[Dataset items]
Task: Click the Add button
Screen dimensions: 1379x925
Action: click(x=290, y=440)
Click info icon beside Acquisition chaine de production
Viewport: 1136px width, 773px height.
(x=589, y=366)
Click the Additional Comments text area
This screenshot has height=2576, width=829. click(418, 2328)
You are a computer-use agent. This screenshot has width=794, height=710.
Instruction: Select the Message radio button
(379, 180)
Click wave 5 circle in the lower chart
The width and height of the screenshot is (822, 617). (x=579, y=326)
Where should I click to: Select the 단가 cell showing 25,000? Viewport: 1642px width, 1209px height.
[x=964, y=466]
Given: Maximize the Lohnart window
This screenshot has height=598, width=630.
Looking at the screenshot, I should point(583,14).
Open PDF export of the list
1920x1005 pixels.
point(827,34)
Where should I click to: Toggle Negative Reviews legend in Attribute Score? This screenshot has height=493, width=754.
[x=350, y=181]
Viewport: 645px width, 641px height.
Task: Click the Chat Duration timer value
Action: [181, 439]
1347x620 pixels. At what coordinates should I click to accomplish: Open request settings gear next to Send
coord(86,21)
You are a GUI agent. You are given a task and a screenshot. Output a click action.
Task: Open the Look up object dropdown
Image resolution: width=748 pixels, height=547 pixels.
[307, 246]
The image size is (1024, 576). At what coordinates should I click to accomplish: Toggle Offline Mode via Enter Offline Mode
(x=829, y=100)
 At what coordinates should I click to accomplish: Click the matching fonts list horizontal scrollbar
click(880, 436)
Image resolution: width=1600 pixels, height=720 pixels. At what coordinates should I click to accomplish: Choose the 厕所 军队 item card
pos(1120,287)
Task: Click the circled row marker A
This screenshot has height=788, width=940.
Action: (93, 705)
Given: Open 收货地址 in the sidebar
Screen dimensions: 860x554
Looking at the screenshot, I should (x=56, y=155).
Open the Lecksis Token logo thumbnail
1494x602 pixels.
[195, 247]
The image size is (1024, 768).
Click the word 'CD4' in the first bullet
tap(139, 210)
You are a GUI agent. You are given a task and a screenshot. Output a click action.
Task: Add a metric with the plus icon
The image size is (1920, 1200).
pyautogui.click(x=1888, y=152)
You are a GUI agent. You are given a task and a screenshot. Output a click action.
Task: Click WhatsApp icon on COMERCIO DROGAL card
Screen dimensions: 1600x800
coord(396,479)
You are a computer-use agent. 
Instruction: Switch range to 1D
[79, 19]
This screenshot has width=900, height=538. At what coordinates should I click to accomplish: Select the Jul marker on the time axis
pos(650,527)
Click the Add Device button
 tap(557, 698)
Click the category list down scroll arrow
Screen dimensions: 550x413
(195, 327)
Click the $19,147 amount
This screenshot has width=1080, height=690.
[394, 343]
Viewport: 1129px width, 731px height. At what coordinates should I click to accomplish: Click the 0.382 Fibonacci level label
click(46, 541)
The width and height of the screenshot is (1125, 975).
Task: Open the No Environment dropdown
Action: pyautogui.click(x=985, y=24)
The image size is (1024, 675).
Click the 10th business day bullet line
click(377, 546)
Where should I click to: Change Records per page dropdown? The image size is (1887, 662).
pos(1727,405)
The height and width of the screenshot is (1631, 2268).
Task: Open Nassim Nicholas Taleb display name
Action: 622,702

→ **Task details**: From the data above, return every line from the line that has "This screenshot has height=598, width=630." up to and including the line that has "Task: Open the Look up object dropdown", exactly.

→ **Answer to the exercise**:
This screenshot has height=598, width=630.
Looking at the screenshot, I should point(583,14).
Open PDF export of the list
1920x1005 pixels.
point(827,34)
Where should I click to: Toggle Negative Reviews legend in Attribute Score? This screenshot has height=493, width=754.
[x=350, y=181]
Viewport: 645px width, 641px height.
Task: Click the Chat Duration timer value
Action: [181, 439]
1347x620 pixels. At what coordinates should I click to accomplish: Open request settings gear next to Send
coord(86,21)
You are a GUI agent. You are given a task and a screenshot. Output a click action.
Task: Open the Look up object dropdown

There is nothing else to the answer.